Download or read book Group Representation Theory For Physicists 2nd Edition written by Jialun Ping and published by World Scientific Publishing Company. This book was released on 2002-08-15 with total page 602 pages. Available in PDF, EPUB and Kindle. Book excerpt: This book introduces systematically the eigenfunction method, a new approach to the group representation theory which was developed by the authors in the 1970's and 1980's in accordance with the concept and method used in quantum mechanics. It covers the applications of the group theory in various branches of physics and quantum chemistry, especially nuclear and molecular physics. Extensive tables and computational methods are presented.Group Representation Theory for Physicists may serve as a handbook for researchers doing group theory calculations. It is also a good reference book and textbook for undergraduate and graduate students who intend to use group theory in their future research careers.

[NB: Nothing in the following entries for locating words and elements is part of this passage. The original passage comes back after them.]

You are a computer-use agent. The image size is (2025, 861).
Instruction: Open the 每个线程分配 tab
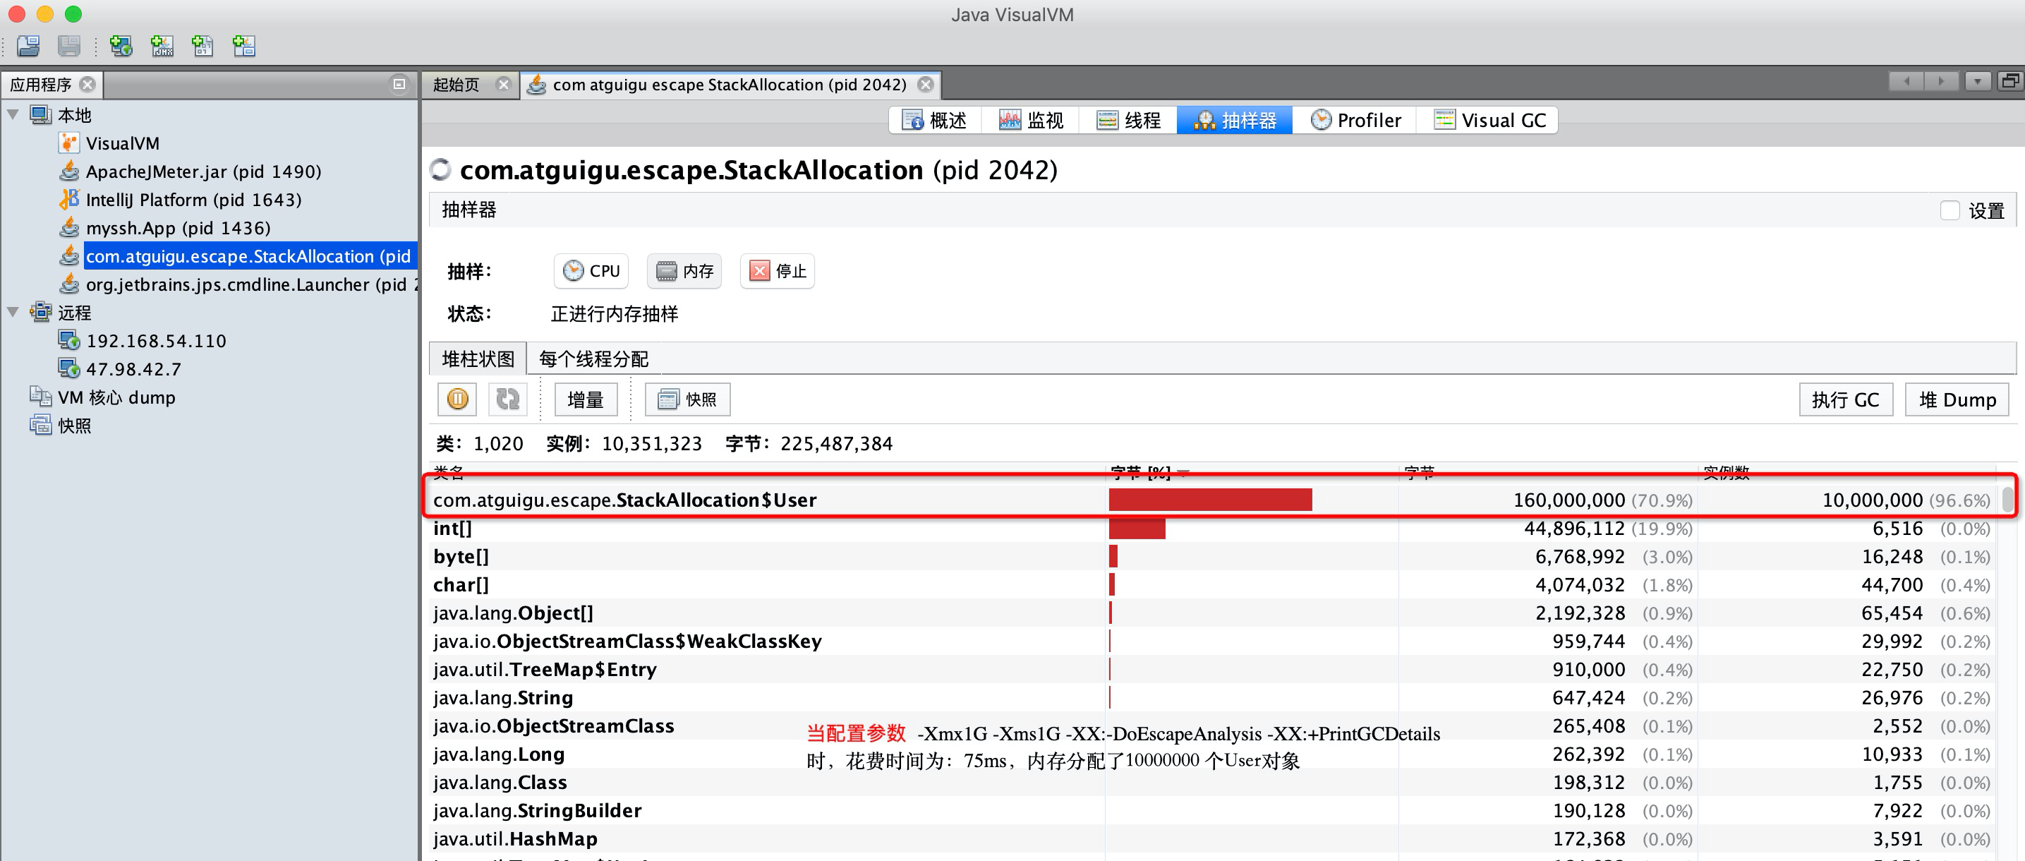tap(594, 359)
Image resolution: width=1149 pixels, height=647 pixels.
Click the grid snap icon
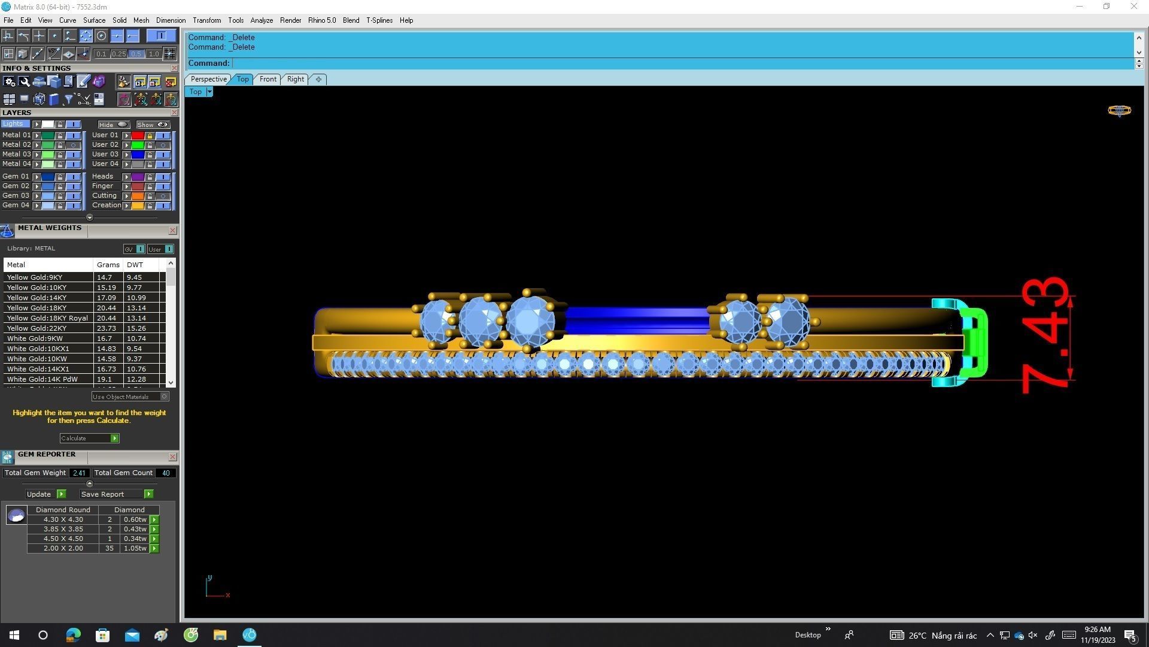point(169,54)
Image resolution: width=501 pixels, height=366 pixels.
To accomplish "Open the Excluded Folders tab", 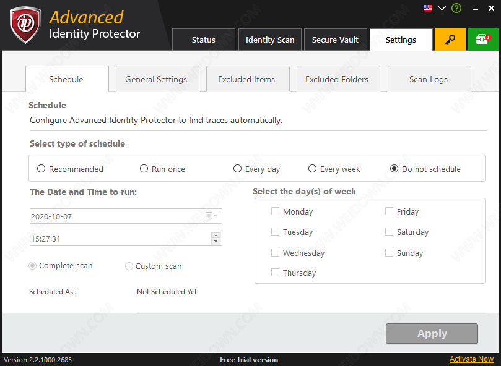I will tap(337, 79).
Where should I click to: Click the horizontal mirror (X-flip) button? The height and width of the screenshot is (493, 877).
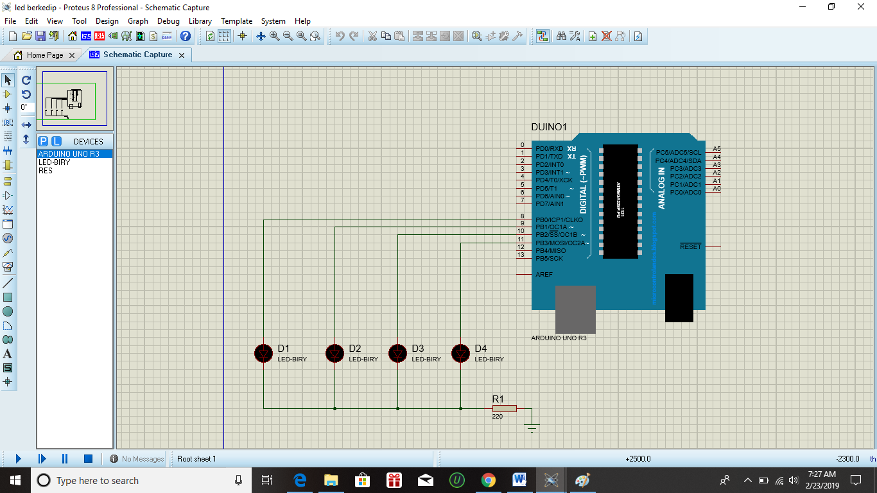[x=26, y=125]
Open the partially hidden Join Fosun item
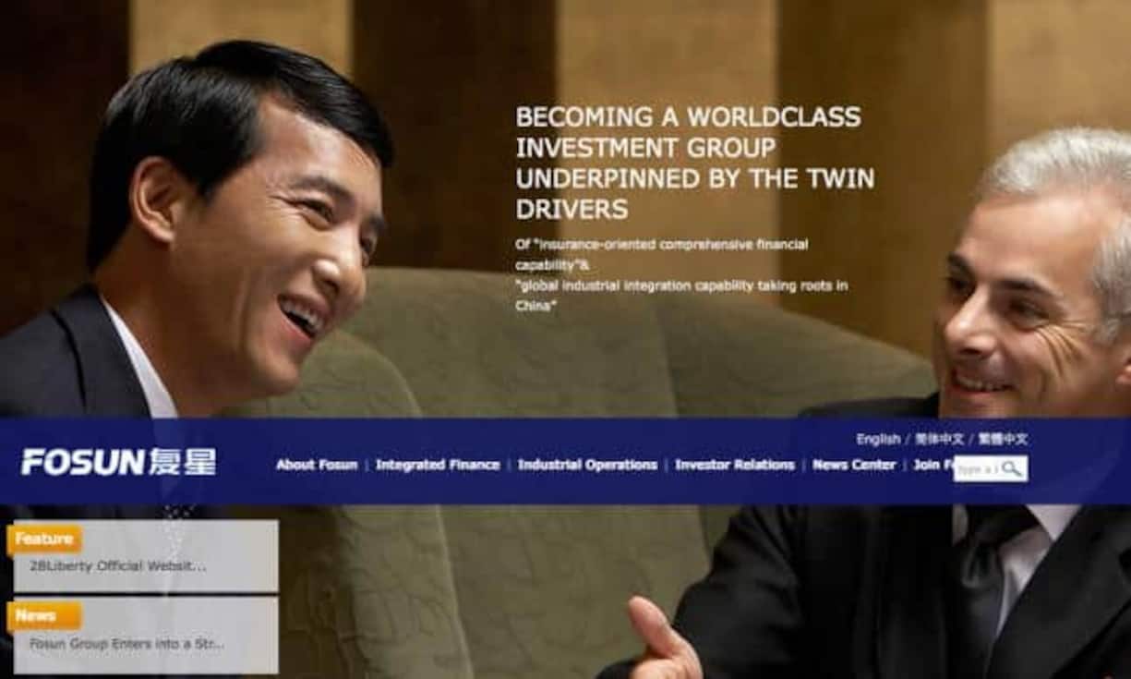Image resolution: width=1131 pixels, height=679 pixels. (931, 465)
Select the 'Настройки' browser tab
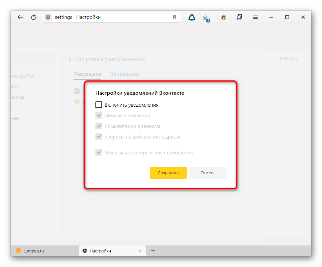 109,251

Download or read book Hodge Theory Complex Geometry and Representation Theory written by Mark Green and published by American Mathematical Soc.. This book was released on 2013-11-05 with total page 314 pages. Available in PDF, EPUB and Kindle. Book excerpt: This monograph presents topics in Hodge theory and representation theory, two of the most active and important areas in contemporary mathematics. The underlying theme is the use of complex geometry to understand the two subjects and their relationships to one another--an approach that is complementary to what is in the literature. Finite-dimensional representation theory and complex geometry enter via the concept of Hodge representations and Hodge domains. Infinite-dimensional representation theory, specifically the discrete series and their limits, enters through the realization of these representations through complex geometry as pioneered by Schmid, and in the subsequent description of automorphic cohomology. For the latter topic, of particular importance is the recent work of Carayol that potentially introduces a new perspective in arithmetic automorphic representation theory. The present work gives a treatment of Carayol's work, and some extensions of it, set in a general complex geometric framework. Additional subjects include a description of the relationship between limiting mixed Hodge structures and the boundary orbit structure of Hodge domains, a general treatment of the correspondence spaces that are used to construct Penrose transforms and selected other topics from the recent literature. A co-publication of the AMS and CBMS.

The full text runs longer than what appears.